2007 GSA Denver Annual Meeting (28–31 October 2007)

Paper No. 9
Presentation Time: 10:35 AM

THE LEGACY OF ARTHUR LAKES


SIMMONS, Beth, Earth & Atmospheric Sciences, Metropolitan State College of Denver, P.O. Box 173362, CB 22, Denver, CO 80217-3362 and HONDA, Katherine, A.M. Bailey Library, Denver Museum of Nature & Science, 2001 Colorado Blvd, Denver, CO 80205-5798, simmonse@mscd.edu

130 years ago, Arthur Lakes, a young naturalist and geology instructor at the fledgling Colorado School of Mines, discovered dinosaur bones on the Dakota Hogback north of Morrison, Colorado. His work digging dinosaurs became legendary. Lakes also discovered the first dinosaur tracks in the Dakota Sandstone. Type specimens of many other plant and animal fossils bear his name. However, the phenomenal record of Lakes' publications left a longer, lasting legacy to geological science.

Lakes set the standard for geological education worldwide. His local “rambles” and lectures were well attended. Lakes spread the word of Colorado's geological treasures around the world as one newspaper and journal after another copied his articles. He published his first textbook, The Geology of Colorado Ore Deposits in 1888. A year later he authored Geology of Colorado Coal Deposits, an annual report from the Colorado School of Mines. Geology of Colorado and Western Ore Deposits came out as new books both in 1893 and 1905. Prospecting for Gold and Silver was published in 1895; the second edition in 1896 was titled Prospecting for Gold and Silver in North America. Lakes published the third and final edition of Prospecting, his most popular book, in 1899.

Arthur Lakes edited a succession of geological and mining journals. His byline appears on over 800 newspaper and journal articles. Many were illustrated with his own sketches, maps, diagrams, and occasional photographs.
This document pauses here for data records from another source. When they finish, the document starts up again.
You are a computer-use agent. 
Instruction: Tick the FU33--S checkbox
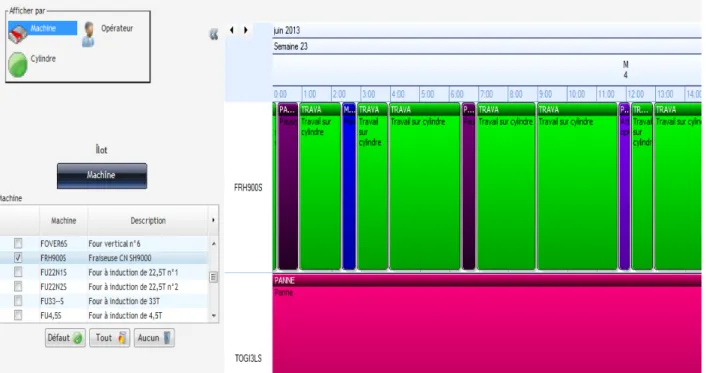18,300
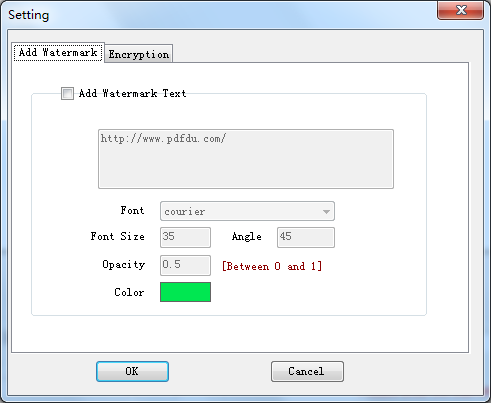Switch to the Encryption tab

point(139,54)
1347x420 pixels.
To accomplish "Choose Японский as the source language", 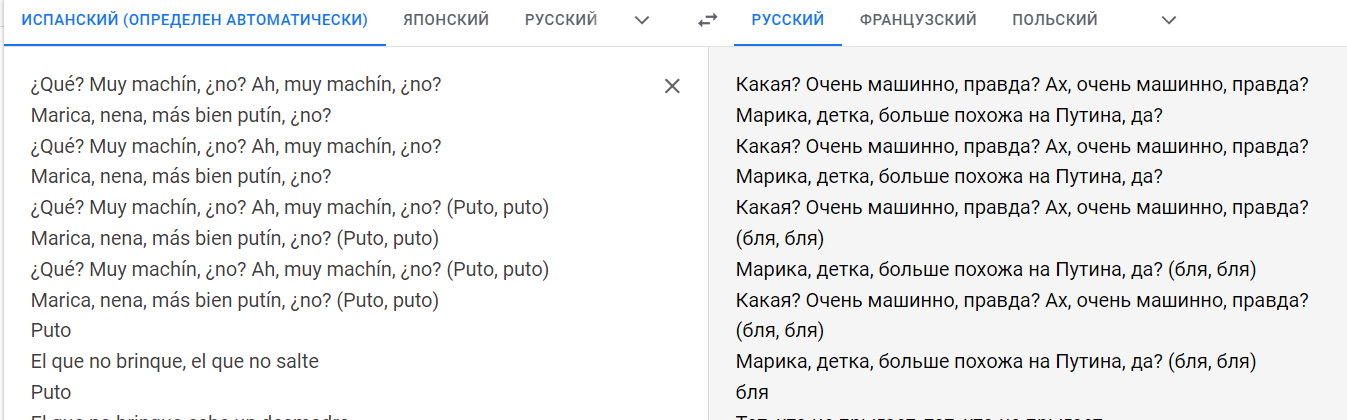I will [x=446, y=20].
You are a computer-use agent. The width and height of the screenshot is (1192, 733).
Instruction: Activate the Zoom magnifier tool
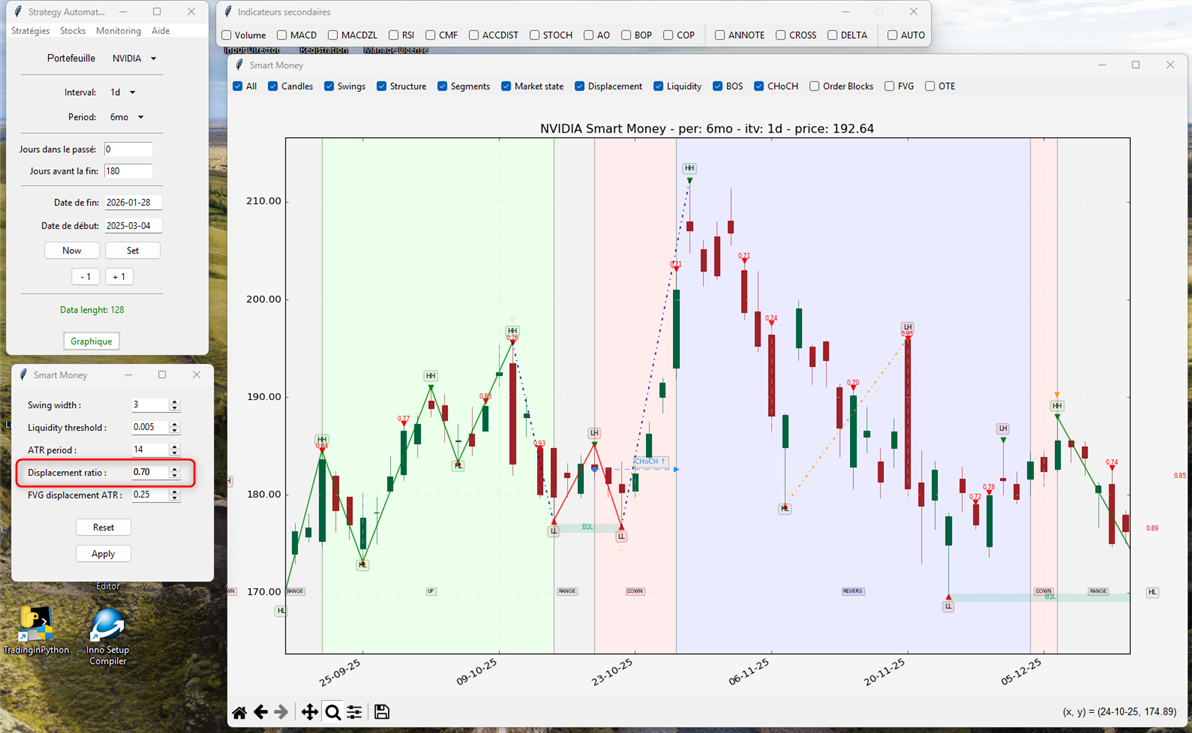(333, 712)
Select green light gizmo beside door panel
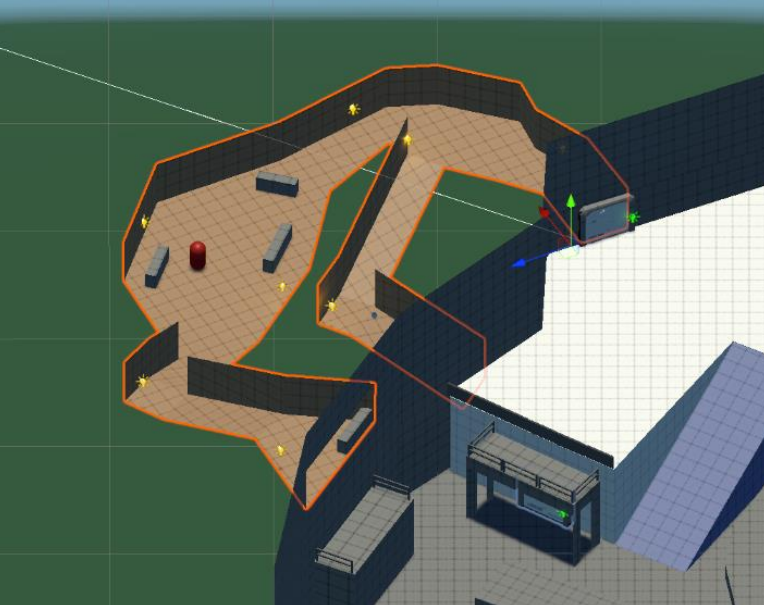Screen dimensions: 764x605 pos(632,217)
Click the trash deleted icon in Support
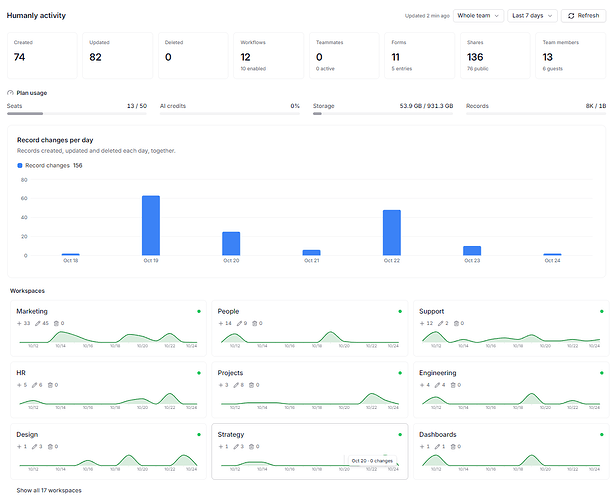 pyautogui.click(x=456, y=323)
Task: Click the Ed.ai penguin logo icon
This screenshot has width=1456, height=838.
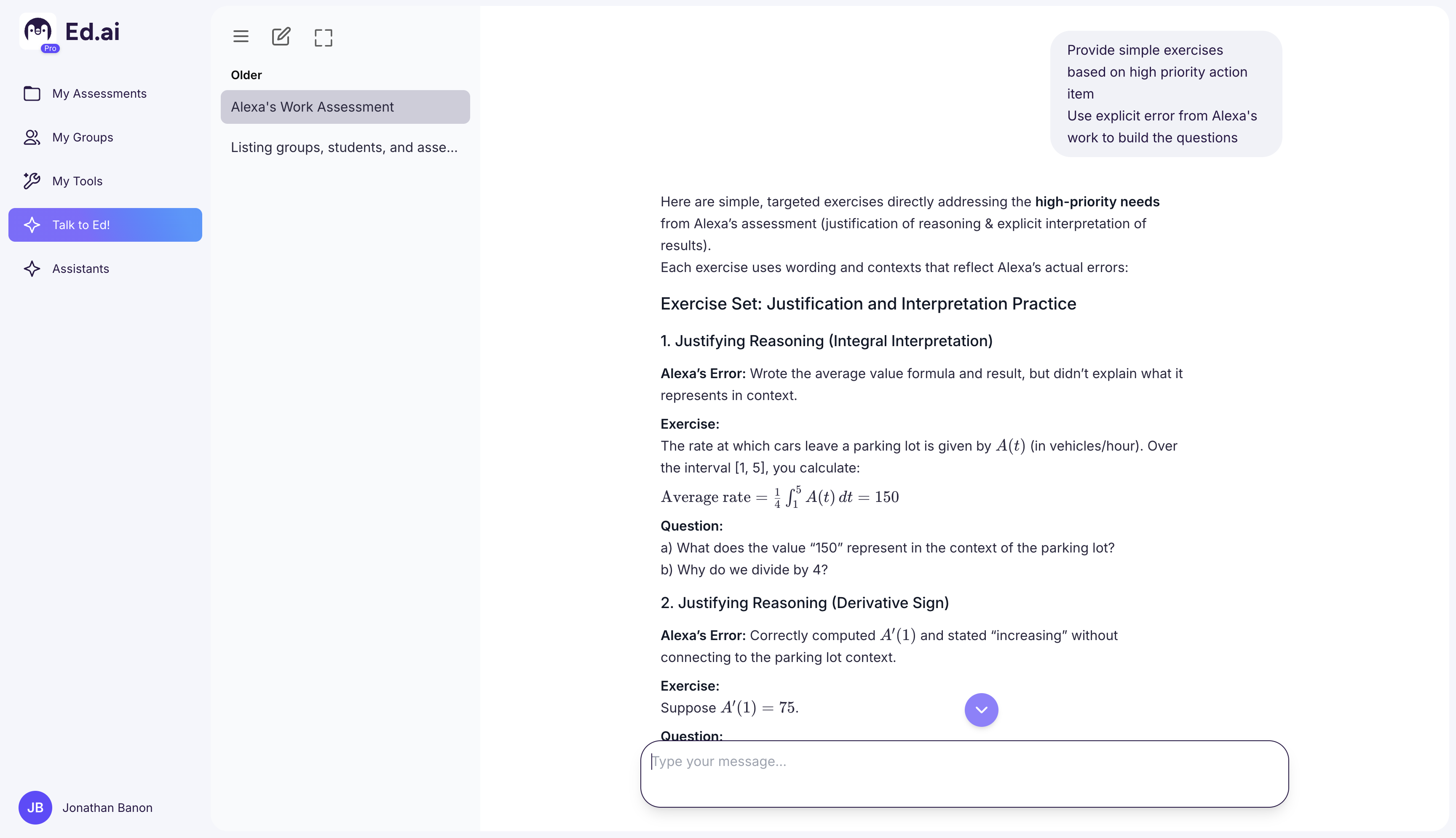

Lakes, the epitome of geologic mining consultants in the turn-of-the century American West, worked for two companies during the first decade of the twentieth century, assignments which took him from Alaska to Mexico, from the east coast to California. Lakes and his two well-educated sons eventually went into business as mining engineers, relocating from Colorado to Ymir, British Columbia, in 1912. Arthur Lakes died there in 1917, still “tanned from the outdoors life he led.”